Yesterday, I was beginning to wonder if I’d done the wrong thing in self-publishing. Not because I’m not selling books. I am, and it’s a wonderful feeling. It is hard work though, all the marketing that’s involved, trying to get noticed while being careful not to annoy people by being in their face all the time. It's even harder now that my holidays are over and I've had to go back to work. I’ve had some great help from friends; plugging me wherever they can, retweeting, pointing out places to go that I hadn’t seen. I’ve had three wonderful reviews. I’ve had lucky breaks on blogs like Indie E-books where I won a week’s free advertising after my book was featured there. Still, I seem to be constantly on the lookout for new places to go, making myself known in writer/reader circles and doing not-a-lot of writing. Did I make a mistake not going the traditional route? Wouldn’t it have been easier with a publisher to do the promotion?

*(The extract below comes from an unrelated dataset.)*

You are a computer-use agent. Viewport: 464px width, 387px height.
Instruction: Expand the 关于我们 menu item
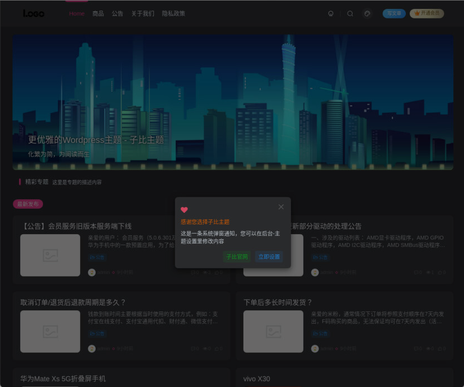coord(143,13)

Then I read this blog post by Juliet Marillier (The flip side of self-promotion). She’s one of my favourite authors and her post made me feel a whole lot better. Working hard to sell your book, it seems, is not confined to those who go the e-book route. It is part and parcel of every writer’s job. When Ms. Marillier visited our writing group last year, she said that word-of-mouth is her greatest seller of books (so here’s my word-of-mouth plug for her – Read her books. They’re excellent.) I’m in the very early stages yet. I’ve thrown my book into the pond of sales and the first ripple that formed came from friends who bought it. That was nice and I felt grateful. Now a second ripple has formed. People are buying it and I have no idea who they are. That’s exciting. If they like it and tell their friends, then the next, bigger ripple will form. That’s my hope. One day at a time.

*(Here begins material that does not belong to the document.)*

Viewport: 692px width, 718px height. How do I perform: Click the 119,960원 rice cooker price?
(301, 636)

One thing I have learned from reading on forums and from experience on Facebook and Twitter etc, is that it's not so much about promoting the book as much as making people want to buy it. By that I mean that if an author throws the book in front of peoples' faces every chance they get, people will more than likely stop looking. I've 'unfollowed' a few authors for just that reason. If, on the other hand, they engage with people, the response is more likely to be positive. I read an e-book recently from an author who attracted my attention by being just plain nice. No other reason. Their interactions were rarely about their book, simply fun and interesting banter. Their posts were entertaining. So I bought the book. It was a good book, too.
Meanwhile, I’ve already been asked for a sequel. Having a sequel sells even more books, I’m told. It’s only half finished. Must.Go.And.Write.